EXERCISE PASSAGE
********************

Healthcare Is Not Recession Proof

June 25, 2008

          I just read an excellent post by Jeff Goldsmith in The Health Care Blog entitled “Health care is not recession proof.” In it, he debunks the “conventional wisdom” that health care is “recession proof” because “people get sick regardless of economic cycles, and the publicly funded safety net programs insure that people who need care get it.”

          I will not attempt to restate his entire argument (or some of the interesting comments of others), but I can\’t help but notice the coincidence of his central theory with current events here in New Jersey. As he explains it,

          “[t]he reality is that health care has never been recession proof. It is simply that the system is so immense that lag effects in changed health care payment conceal the cyclicality. Recessions shrink tax revenue growth, and since Medicare and Medicaid are the balancing items in state and federal budgets, Medicaid and Medicare constrict payments a predictable 18-24 months after revenue problems surface.”

[Image: Maximum recession of tsunami waters at Kata Noi Beach, Phuket, Thailand, before the third, and strongest tsunami wave, by User: PHG, December 26, 2004 ]
          Goldsmith\’s post appeared shortly before the New Jersey legislature\’s apparent resolution of the State\’s July 1 fiscal year budget, in which New Jersey\’s hospitals collectively will receive about $111 million less in charity care funding to cover their statutorily mandated service to all patients regardless of ability to pay, a mandate that already left hospitals well short of covering their costs at the former funding level. Thus, in New Jersey, hospitals get not only the cyclical effect of lower Medicare and Medicaid payments described by Goldsmith, but a decrease in charity care payments that is similarly driven by the State\’s budgetary shortfalls unrelated to healthcare.

          As Goldsmith says to the healthcare industry in closing, “Welcome to the real world!”  Better yet, for those running this state\’s beleaguered hospitals, “Welcome to New Jersey!”

********************

THE DATA
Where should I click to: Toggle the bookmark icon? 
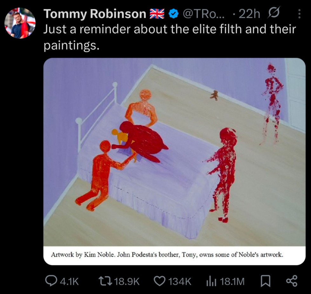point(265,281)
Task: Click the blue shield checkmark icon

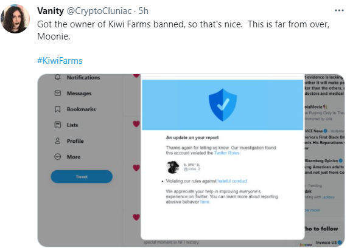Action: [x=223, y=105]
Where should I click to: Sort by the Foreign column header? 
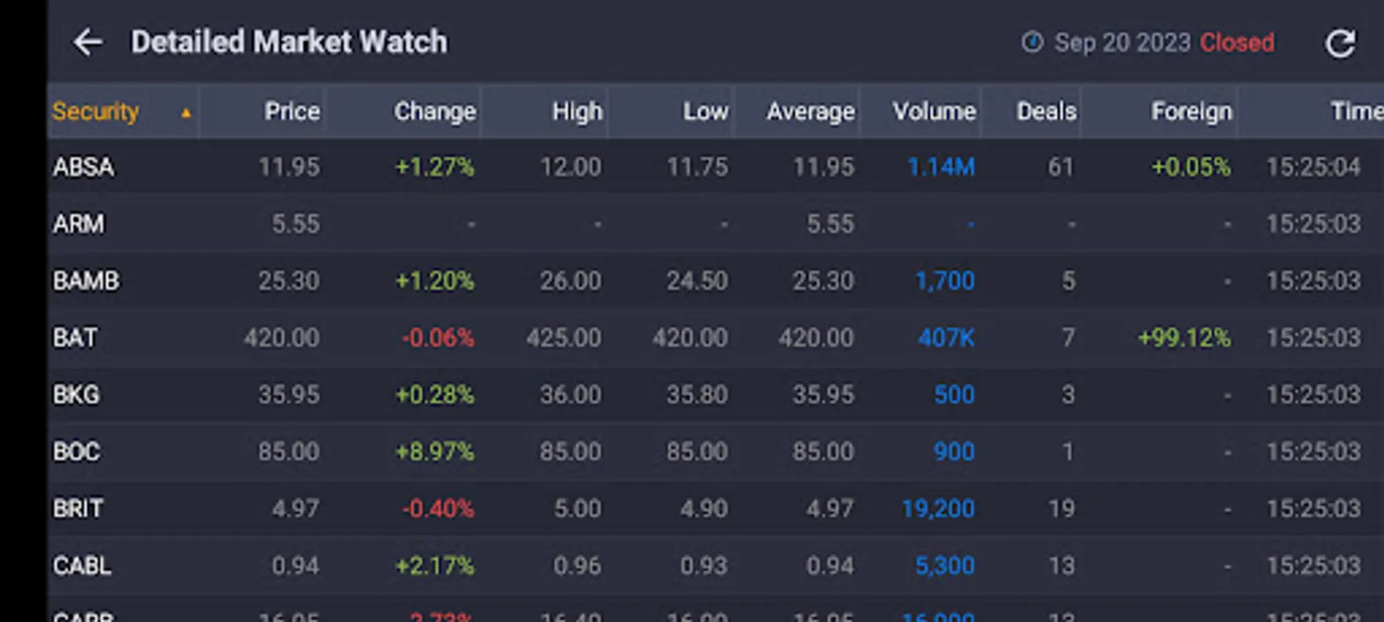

********************

ACTIVITY
According to the blog post on healthcare and recessions, how much less charity care funding will New Jersey's hospitals receive together under the state budget?

YOUR RESPONSE
About $111 million less.